== EXERCISE ==
Would you repeat every entry below word for word but drop the images?
BEGIN
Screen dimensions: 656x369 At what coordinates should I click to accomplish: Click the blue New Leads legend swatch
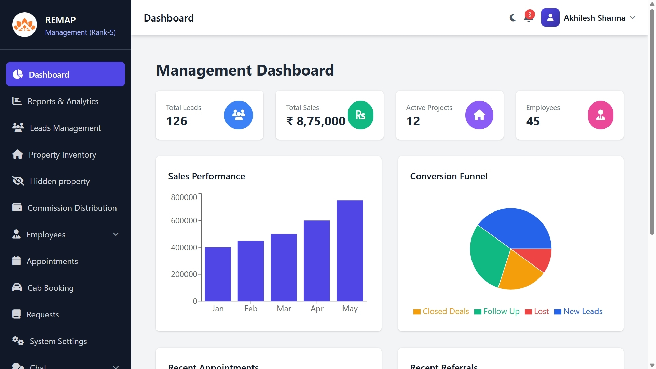558,312
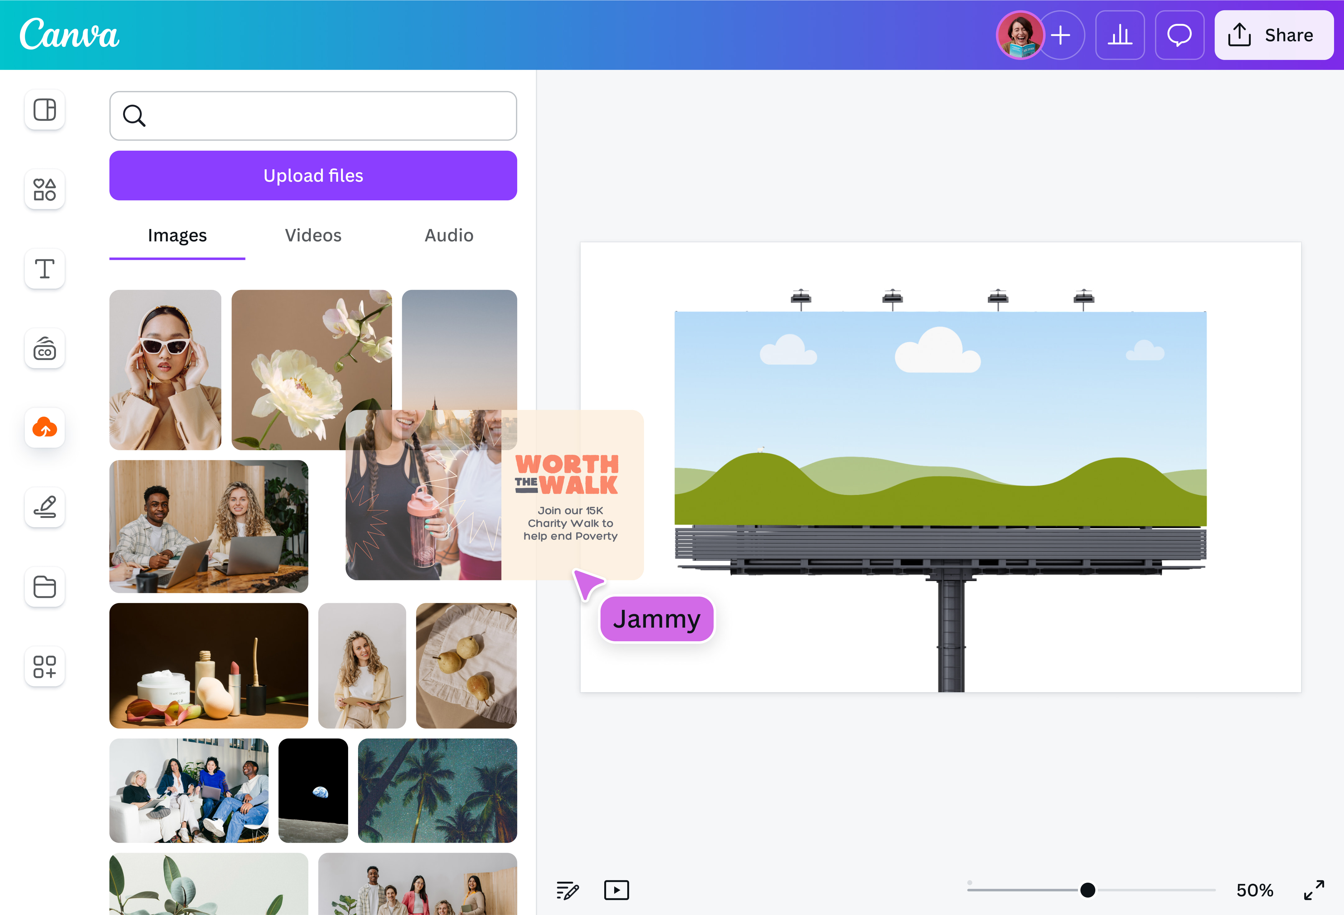Open the comments speech bubble icon
Screen dimensions: 1344x915
click(1179, 35)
END
== COMPLETED TASK ==
Screen dimensions: 656x369 At what coordinates should I click to accomplish: Click the blue New Leads legend swatch
558,312
Open the comments speech bubble icon
Screen dimensions: 1344x915
click(1179, 35)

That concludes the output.